As I talked to her, I tried to ascertain her degree of understanding her condition. She had a deep insight into her malady and knew very well that it was incurable at that point. The most important goal of her life now was, in her own words, “to breathe.” I realized how mundane physiologic functions of our body, which we take for granted when healthy, become so precious and valuable when we are sick. Knowing that she had a realistic understanding of her condition reassured me, and I reintroduced the concept of hospice to her, explaining the importance of alleviation of her symptoms in maintaining a good quality of life.
She told me the main reason behind her previous refusal of hospice, which was that the last thing she wanted to be was homebound. She enjoyed driving and buying her own groceries, even if it meant carrying an oxygen tank in her car, and she worried that hospice would take that independence away from her. I sat with her and explained the philosophy of hospice care and told her that she would be able to live the remaining days of her life fully without necessarily being homebound. The following day, nursing staff from hospice met with her and she went home.

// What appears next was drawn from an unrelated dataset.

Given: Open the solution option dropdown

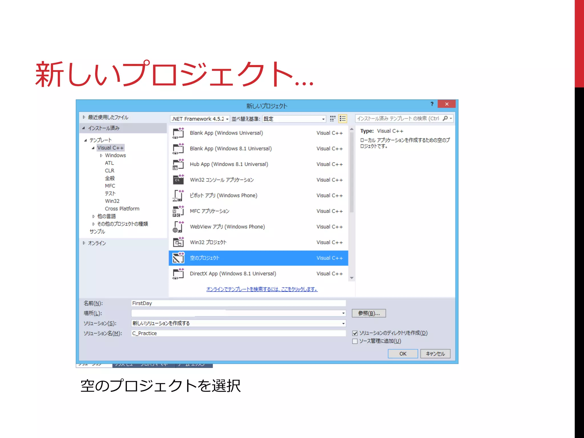Looking at the screenshot, I should pyautogui.click(x=343, y=323).
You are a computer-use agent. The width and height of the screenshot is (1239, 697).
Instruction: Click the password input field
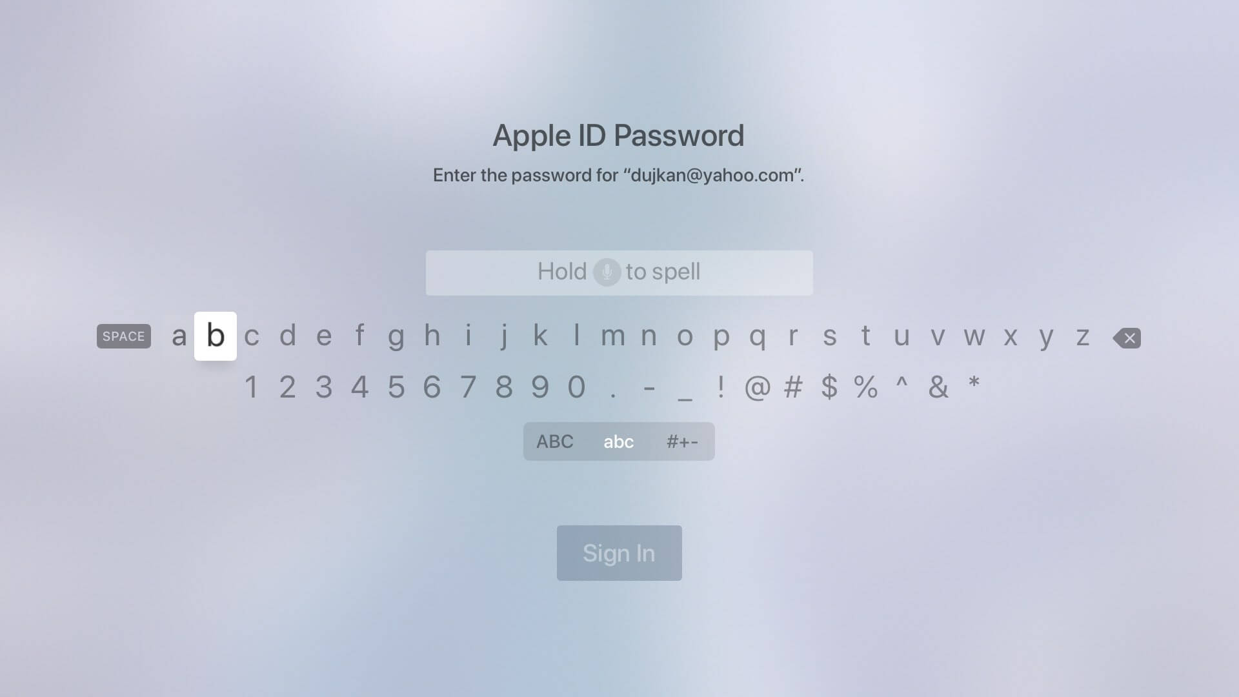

After she left, I kept wondering if she would have opted for hospice earlier had her misconception and fear of being homebound been allayed by conversation with a clinician. Studies have shown underutilization of palliative care in hospitalized patients with advanced COPD compared to those with lung cancer (2). COPD patients also receive less mental health support and have worse social, physical, and emotional well-being than those with non-small-cell lung cancer (3).
Although most care for advanced COPD patients is assumed by primary care physicians and pulmonologists in outpatient settings, hospitalists and intensivists also play a crucial role, taking care of these patients at their most vulnerable, when they are critically ill and in maximal distress. A study has shown that discussion with a hospitalist regarding prognosis, goals of care, and values was associated with improved quality of life and alleviation of emotional distress at the end of life (4).
Hospitalists might be able to play a key role in referring patients with chronic debilitating illnesses, like COPD, to palliative care and promoting high-value care practices in this population (5). They might be able to identify those who would benefit from palliative care strategies early in the trajectory of their terminal decline. Some hospitalists will have to navigate end-of-life discussions, counseling, and comfort care without collaboration with palliative care specialists, especially in rural and critical access hospitals without subspecialty support.
CMS monitors our performance based on various parameters, including length of hospitalization, readmission rates, and documentation, and these issues have become a focus for compliance and quality. However, as physicians committed to the Hippocratic Oath, I feel it is our moral and ethical responsibility to also identify the so-called “teachable moments” for our patients and tirelessly strive not only to cure their illnesses but also to provide a good quality of life.